21世紀へと受け継がれたシューゲイザーのDNA

 90年代初頭のロック・シーンを轟音エクスタシーで席巻した〈シューゲイザー〉。そんなムーヴメントの代名詞にして永遠の儚美がマイ・ブラディ・ヴァレンタインだ。幾重にも折り重ねられたギター・ノイズが、とてつもなく多くのリスナーを覚醒させた。そんなシーンの残響をコンパイルしたのがコンピ『Feedback To The Future』で、当時のスター選手だったライド、ラッシュ、スロウダイヴらを収録している。

 そして、そのスロウダイヴをトリビュートしたモーの記念碑的コンピ『Blue Skied An' Clear』が2002年にリリース。この頃よりエレクトロニカとシューゲイザーの流れが合流している。そのなかでも異彩を放つドイツのギターは、ハードディスクによる確信犯的マイブラ・サウンドで現在のマスターピースに。

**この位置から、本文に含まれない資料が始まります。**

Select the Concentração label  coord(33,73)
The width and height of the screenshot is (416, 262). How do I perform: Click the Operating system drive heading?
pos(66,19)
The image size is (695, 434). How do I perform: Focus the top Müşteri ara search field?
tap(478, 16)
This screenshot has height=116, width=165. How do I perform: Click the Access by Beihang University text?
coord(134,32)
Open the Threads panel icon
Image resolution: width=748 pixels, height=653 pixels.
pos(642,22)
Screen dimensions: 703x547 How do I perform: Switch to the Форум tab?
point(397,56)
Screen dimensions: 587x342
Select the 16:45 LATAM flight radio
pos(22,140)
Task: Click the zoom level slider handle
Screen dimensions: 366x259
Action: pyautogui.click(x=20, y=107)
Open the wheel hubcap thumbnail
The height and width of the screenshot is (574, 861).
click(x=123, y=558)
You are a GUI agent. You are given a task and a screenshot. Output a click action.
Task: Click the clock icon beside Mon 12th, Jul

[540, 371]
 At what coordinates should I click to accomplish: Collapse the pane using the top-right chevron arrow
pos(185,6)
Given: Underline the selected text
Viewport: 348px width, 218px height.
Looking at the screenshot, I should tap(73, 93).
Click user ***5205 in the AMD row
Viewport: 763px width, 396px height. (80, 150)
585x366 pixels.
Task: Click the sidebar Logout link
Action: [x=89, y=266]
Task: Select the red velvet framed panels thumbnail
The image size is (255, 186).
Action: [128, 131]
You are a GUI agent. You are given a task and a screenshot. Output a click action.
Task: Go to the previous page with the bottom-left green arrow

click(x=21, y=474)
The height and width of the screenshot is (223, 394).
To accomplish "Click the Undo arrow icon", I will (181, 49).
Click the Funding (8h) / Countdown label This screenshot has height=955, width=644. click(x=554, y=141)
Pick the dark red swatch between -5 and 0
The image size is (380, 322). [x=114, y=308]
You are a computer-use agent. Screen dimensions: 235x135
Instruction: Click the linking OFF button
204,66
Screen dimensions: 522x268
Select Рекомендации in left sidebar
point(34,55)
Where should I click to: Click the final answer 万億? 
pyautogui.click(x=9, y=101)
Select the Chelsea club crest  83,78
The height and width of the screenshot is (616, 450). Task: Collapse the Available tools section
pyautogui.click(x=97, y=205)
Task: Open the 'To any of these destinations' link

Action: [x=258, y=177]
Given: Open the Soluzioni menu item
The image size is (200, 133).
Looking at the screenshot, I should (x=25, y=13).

 同じくドイツのウルリッヒ・シュナウスは、シンセを多用した透明感溢れるサウンドで至上の煌めきを。そして、〈かつてはバンドでギターを弾いていた〉というラップトップ・ノイズ界の星、フェネスの複雑かつ優美なレイヤーにもその影響が。異色なところではドイツの音響ユニット、プルーラモンの『Dreams Top Rock』。実験音楽界の要人ケヴィン・ドラムとキース・ロウをギターに、あのジュリー・クルーズを歌い手に配した驚きのシューゲイザー・ポップは、ほの暗いドリーム感と緊張感でオリジナルをよそに新たな高みへ到達。かつてのシューゲイズ君もいまや、爪先ばかりを見つめてはいないのです。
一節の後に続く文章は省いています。